Un bell’esempio di scrittura … e di pensiero e di azione

In questo tempo buio, come diceva Brecht del suo di tempo, in cui la pietas, che ci rende davvero umani, o anche la semplice mite gentilezza, sembra dimenticata da tante, troppe persone, mi colpisce l’articolo di Valeria Randone su “La Stampa” di oggi, che parla della persona, che ha incontrato alla stazione di Milano. Si intitola “Così il cane Billy salva la vita a una signora senza tetto che dorme alla stazione di Milano”.
 
Ecco il bell’esempio di scrittura:  non si dice “una senzatetto”, una “senza fissa dimora” o peggio “una barbona”, e neppure semplicemente “una donna”. No, nel titolo e in tutto l’articolo, si parla di questa signora, che ha per materasso un cartone, e  che trascorre la notte alla stazione di Milano, come tante altre persone che non hanno un tetto sulla testa.
Non mi stupisce la scelta del termine “signora”, anche se è raro che esso venga applicato a chi vive negli stenti; infatti, come mi riferirei, io stessa, a qualunque donna di mia conoscenza, se non proprio col termine “signora”? (la signora che ho incontrato al supermercato, la signora che abita nella casa accanto alla mia, la signora che viene ad aiutarmi nei lavori domestici … e così via).
Non mi stupisce, ma lo apprezzo molto, perché non è usuale in un contesto del genere.
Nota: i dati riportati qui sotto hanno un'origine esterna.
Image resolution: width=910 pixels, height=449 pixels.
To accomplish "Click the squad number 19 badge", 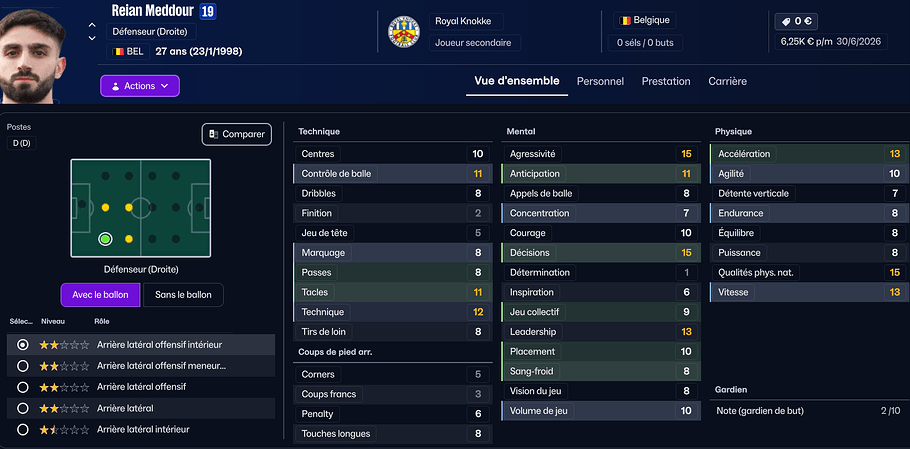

E’ segno di grande rispetto per la persona sconosciuta e che per di più naviga in cattive acque – rispetto che sento nascere da un sentimento di totale uguaglianza fra chi scrive e chi viene descritto.
 
Valeria Randone, psicologa e sessuologa clinica a “Catania, Milano e on line” ci racconta l’incontro con la signora, che resta anonima, e il suo cane Billy, che contiene una storia dura e insieme di una tenerezza infinita.
 
E’ arrivata a  Milano di mattina presto. Sente molto freddo, “un freddo che in Sicilia non abbiamo nemmeno a dicembre”, e si incammina verso l’uscita della stazione, quando il suo sguardo “viene letteralmente catturato da una mano intrecciata a una zampa”. Allora rallenta e guarda meglio, ma sempre in modo da non mettere in imbarazzo la signora, finché si ferma per mettere accanto al “suo cartone-materasso  la colazione che mi ha regalato Trenitalia”. E poi prosegue … Ma all’improvviso una voce ancora assonnata la chiama e la ringrazia, e allora Valeria torna sui suoi passi “con in mente e nel cuore l’immagine della zampa nella mano e la mano nella zampa” e vede sbucare dalla coperta due occhi scuri e penetranti. Che sono quelli del cane che “sembrava aver capito che mi ero fermata per lui”. Il cane comincia a stiracchiarsi “come se volesse danzare verso di me”.
Valeria lo percepisce come “un cane sobrio, abituato agli estranei e alla sofferenza”, un cane che non scodinzola con la coda, ma lo fa con lo sguardo e il tartufo – un cane che riesce a scrutare la donna estranea “fino in fondo al cuore”, la odora a distanza come per capire se può fidarsi di lei e infine si mette seduto “pronto per la sua colazione”.
Nel frattempo, anche la sua amica umana si è tirata su, apre la scatola rossa che Valeria le ha dato, apre le confezioni e le divide col suo amico a quattrozampe – un boccone lei e uno lui, e “inizia a raccontarsi”. Pochi minuti, ma fra le due donne si intreccia un dialogo intenso e profondo.
La signora senza tetto aveva un famiglia molto amata, che la guerra ha spazzato via. Aveva un casa costruita col lavoro e tanti sacrifici, ma anch’essa non c’è più. “Adesso non ha niente. Ha smarrito anche sé stessa”.
Arrivata a Milano aveva deciso di togliersi la vita – sopravvivere alla sua famiglia la sentiva come una punizione tremenda, insopportabile. Presa la decisione, mentre cercava il coraggio per metterla in pratica, “la signora in fuga dalla guerra e dal dolore ha incontrato Billy, un senza tetto come lei. Un randagio, suo malgrado, bistrattato dalla vita”.
Lui era tutto sporco e tanto affamato, avendo addosso “tutta la sua storia di incuria e abbandono”.
E’ stato un istante – “la signora senza tetto non ha sentito più il suo dolore e ha sentito solo quello di Billy. Quel cane aveva bisogno di lei e lei di lui. Lo ha sfamato, pulito e adottato”.
Anzi, si sono adottati a vicenda e da quel momento – così si conclude l’articolo –  “camminano  l’uno a fianco dell’altra, senza separarsi mai più nemmeno per un istante”.